§ Material

══════════

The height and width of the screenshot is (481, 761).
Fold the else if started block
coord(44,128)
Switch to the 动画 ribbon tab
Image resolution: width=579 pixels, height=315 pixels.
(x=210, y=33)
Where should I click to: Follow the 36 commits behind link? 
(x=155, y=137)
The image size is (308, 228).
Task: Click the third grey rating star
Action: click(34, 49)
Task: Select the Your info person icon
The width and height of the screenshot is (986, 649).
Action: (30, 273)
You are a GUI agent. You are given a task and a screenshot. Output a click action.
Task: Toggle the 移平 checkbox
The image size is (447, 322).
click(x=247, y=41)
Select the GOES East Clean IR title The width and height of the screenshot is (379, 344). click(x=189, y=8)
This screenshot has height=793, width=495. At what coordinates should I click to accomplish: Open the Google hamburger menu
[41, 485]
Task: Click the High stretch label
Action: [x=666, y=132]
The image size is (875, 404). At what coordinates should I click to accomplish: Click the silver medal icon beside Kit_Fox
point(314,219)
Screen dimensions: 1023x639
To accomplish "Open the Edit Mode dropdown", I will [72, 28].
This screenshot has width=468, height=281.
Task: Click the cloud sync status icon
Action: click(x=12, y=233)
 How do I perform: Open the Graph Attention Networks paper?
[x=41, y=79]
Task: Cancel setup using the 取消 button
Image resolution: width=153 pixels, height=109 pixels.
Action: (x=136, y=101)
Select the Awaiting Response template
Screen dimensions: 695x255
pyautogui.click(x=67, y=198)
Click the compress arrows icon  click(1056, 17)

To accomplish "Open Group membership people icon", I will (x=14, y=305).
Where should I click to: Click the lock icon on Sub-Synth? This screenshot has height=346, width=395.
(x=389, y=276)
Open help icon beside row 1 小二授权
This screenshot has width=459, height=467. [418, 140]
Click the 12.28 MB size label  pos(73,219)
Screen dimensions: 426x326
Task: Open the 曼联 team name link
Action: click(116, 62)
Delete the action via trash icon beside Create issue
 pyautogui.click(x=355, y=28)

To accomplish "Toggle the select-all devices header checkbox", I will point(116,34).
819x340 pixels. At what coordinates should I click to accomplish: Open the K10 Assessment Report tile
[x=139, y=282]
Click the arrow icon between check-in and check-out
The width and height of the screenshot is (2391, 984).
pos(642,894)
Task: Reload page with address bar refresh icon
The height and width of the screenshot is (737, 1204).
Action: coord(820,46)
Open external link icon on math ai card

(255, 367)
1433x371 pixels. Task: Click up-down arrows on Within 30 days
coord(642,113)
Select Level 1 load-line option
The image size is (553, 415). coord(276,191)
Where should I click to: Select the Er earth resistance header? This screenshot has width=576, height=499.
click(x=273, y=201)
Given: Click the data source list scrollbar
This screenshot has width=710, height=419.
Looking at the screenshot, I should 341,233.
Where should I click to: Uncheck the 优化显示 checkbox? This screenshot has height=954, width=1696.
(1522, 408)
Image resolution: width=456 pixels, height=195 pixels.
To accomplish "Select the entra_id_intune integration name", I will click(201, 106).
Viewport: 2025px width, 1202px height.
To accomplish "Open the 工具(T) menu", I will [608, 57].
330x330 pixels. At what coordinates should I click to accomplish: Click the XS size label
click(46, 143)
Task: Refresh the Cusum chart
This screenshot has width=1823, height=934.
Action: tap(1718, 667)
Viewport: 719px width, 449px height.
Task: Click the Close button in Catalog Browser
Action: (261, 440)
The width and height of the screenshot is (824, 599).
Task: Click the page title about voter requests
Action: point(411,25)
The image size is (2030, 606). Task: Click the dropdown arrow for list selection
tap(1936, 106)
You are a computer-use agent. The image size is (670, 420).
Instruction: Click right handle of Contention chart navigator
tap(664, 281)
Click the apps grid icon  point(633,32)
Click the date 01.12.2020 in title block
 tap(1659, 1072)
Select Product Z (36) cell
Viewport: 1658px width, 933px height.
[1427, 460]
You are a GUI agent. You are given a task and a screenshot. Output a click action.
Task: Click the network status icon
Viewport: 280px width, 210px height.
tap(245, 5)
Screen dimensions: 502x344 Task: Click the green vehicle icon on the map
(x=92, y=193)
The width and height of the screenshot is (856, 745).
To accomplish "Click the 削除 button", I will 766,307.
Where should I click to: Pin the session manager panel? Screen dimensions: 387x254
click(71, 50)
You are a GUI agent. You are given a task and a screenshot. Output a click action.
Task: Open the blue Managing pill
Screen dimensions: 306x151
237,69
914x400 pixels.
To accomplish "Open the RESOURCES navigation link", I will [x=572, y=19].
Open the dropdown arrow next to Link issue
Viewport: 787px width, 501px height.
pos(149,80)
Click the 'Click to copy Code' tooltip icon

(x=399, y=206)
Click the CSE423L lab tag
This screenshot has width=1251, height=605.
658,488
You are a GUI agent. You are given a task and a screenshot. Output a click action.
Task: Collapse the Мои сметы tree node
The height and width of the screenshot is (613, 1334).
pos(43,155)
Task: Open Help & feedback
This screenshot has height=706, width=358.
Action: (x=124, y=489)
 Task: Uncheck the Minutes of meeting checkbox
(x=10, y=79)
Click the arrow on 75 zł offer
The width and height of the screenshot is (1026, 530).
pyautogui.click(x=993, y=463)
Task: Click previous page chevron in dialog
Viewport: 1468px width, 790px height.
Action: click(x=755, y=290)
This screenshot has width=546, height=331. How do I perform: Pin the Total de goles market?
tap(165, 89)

══════════

§ Problem statement
Extract every line from the items above that contains the word "chart", treating uppercase and lowercase as distinct.

§ Answer to this exercise
Task: Refresh the Cusum chart
Instruction: Click right handle of Contention chart navigator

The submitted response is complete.